Thursday, December 4, 2003

First of Lackawanna Six sentenced to 10 years

BUFFALO, N.Y. -- Mukhtar al-Bakri, 23, a Yemeni-American man who attended an al-Qaida training camp and met with Osama bin Laden shortly before the Sept. 11, 2001, attacks, was the first defendant to be sentenced in the Lackawanna Six case. The youngest of the group, al-Bakri was sentenced to 10 years in prison and fined $2,000 on Wednesday. Prosecutors said they had no evidence the men were involved in planning any imminent terrorist attacks.

Child tied up, beaten to death by parents

ATLANTA -- An 11-year-old girl's parents tied her up in the garage, starved her and beat her over her entire body with an umbrella and paddle for several days before she died during the Thanksgiving holiday. The girl's father, Rodney Michael Reaves, 37, and her stepmother, 38-year-old Charlott Lynett Reaves, were charged with felony murder and cruelty to children. Authorities say the sixth-grader tried to escape once during the ordeal, but was "hogtied" and left without food or water.

Constitutional question raised in Moussaoui caseRICHMOND, Va. -- An appeals court is hearing arguments on whether the government should be barred from seeking the death penalty for Zacarias Moussaoui because it refused a judge's order to produce al-Qaida witnesses for his defense. The case has far-reaching implications for the war on terror, as the government -- citing national security -- has repeatedly refused to allow Moussaoui access to al-Qaida captives as defense witnesses.

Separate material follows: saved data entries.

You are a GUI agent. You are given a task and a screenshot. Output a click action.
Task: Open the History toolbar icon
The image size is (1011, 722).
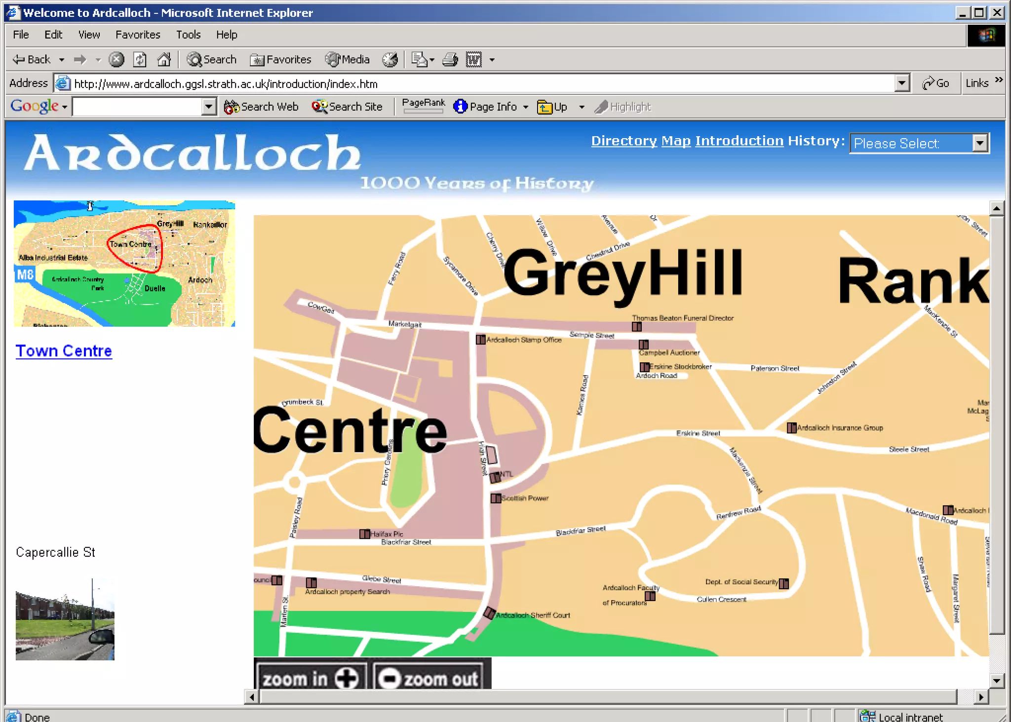pyautogui.click(x=390, y=60)
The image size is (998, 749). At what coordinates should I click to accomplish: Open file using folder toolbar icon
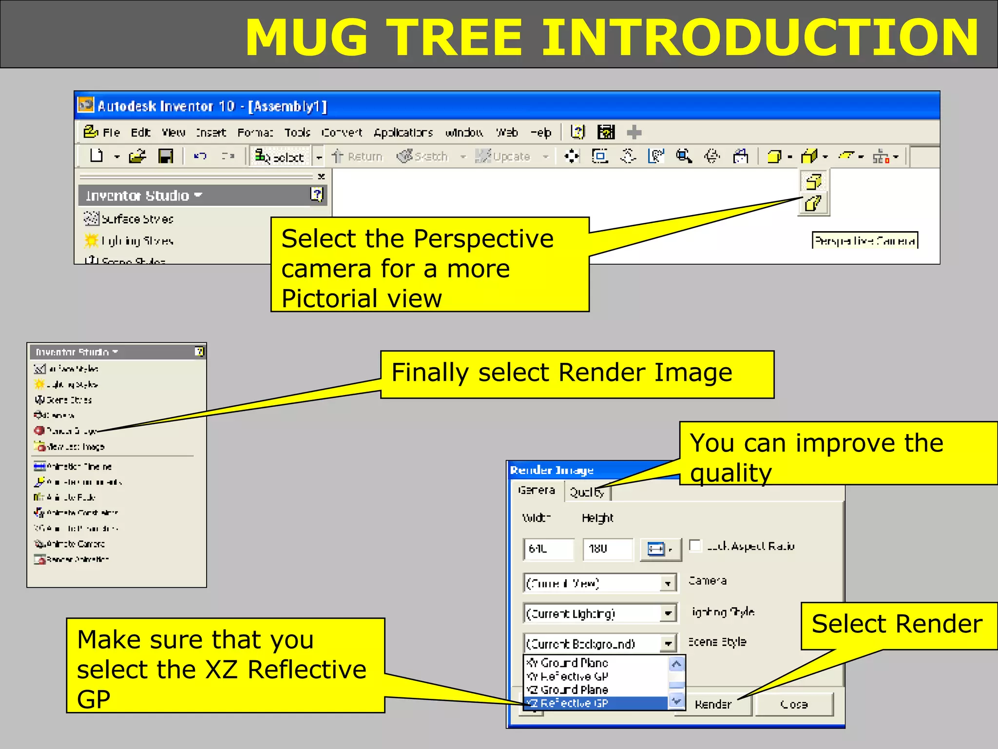click(x=137, y=157)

New EPA rule would cap mercury emissions

WASHINGTON -- The Bush administration on Wednesday defended an EPA proposal that would essentially cap mercury emissions from coal-burning power plants nationwide at 34 tons a year by 2010, a reduction of 30 percent from current levels. Emissions would be cut to 15 tons by 2018 under the rule. Each plant would also get an emissions allowance and utilities could purchase or sale allowances and adjust their emissions accordingly. Critics say the plan would create mercury "hot spots" still harmful to public health.

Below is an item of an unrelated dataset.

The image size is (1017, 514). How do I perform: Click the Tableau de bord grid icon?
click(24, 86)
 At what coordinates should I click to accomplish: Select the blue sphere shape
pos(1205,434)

Attacks panel reaches deal with NYC on docs

WASHINGTON -- The federal commission studying the Sept. 11, 2001, attacks reached an agreement with New York City Wednesday that will give the panel access to unedited 911 tapes and transcripts of firefighter interviews. New York will retain possession of the unedited material, making it available to the commission 14 hours a day beginning Monday at a designated city office. The commission has a deadline of May 27 to report its findings on communication breakdowns and other events that exacerbated the attacks.